#### To do
Look through the data for the string "Search". Copy every line where it is found.

Saved data entries:

=== Section Start ===

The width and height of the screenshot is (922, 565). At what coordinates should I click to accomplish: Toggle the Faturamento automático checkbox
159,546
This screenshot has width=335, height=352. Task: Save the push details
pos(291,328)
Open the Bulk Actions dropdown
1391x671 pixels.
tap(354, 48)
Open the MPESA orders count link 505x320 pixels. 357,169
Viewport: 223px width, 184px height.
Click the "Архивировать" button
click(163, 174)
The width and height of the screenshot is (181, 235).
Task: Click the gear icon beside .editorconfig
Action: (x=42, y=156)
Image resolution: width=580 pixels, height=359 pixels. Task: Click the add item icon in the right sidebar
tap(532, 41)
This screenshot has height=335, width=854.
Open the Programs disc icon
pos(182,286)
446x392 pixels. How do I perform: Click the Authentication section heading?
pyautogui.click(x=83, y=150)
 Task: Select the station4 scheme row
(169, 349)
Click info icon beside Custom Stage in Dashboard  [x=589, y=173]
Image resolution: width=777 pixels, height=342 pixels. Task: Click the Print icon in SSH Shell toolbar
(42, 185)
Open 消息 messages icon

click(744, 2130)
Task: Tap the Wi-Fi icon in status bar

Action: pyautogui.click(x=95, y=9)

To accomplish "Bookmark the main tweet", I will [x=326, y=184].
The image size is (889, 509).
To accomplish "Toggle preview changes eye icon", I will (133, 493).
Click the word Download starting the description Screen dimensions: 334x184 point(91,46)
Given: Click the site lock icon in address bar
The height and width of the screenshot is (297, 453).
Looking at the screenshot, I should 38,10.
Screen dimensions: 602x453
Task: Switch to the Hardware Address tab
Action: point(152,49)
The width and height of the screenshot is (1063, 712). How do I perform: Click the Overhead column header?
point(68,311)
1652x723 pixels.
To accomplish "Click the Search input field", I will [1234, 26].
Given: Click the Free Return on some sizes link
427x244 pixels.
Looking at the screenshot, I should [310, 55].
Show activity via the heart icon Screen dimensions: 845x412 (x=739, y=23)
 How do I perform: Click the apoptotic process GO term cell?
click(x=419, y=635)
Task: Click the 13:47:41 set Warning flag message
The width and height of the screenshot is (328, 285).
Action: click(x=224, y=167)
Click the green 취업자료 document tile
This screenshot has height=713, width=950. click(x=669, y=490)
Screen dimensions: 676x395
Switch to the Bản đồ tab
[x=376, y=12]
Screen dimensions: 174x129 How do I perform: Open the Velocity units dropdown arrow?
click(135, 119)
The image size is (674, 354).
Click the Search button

=== Section End ===

#### Task answer
To accomplish "Click the Search input field", I will [1234, 26].
Click the Search button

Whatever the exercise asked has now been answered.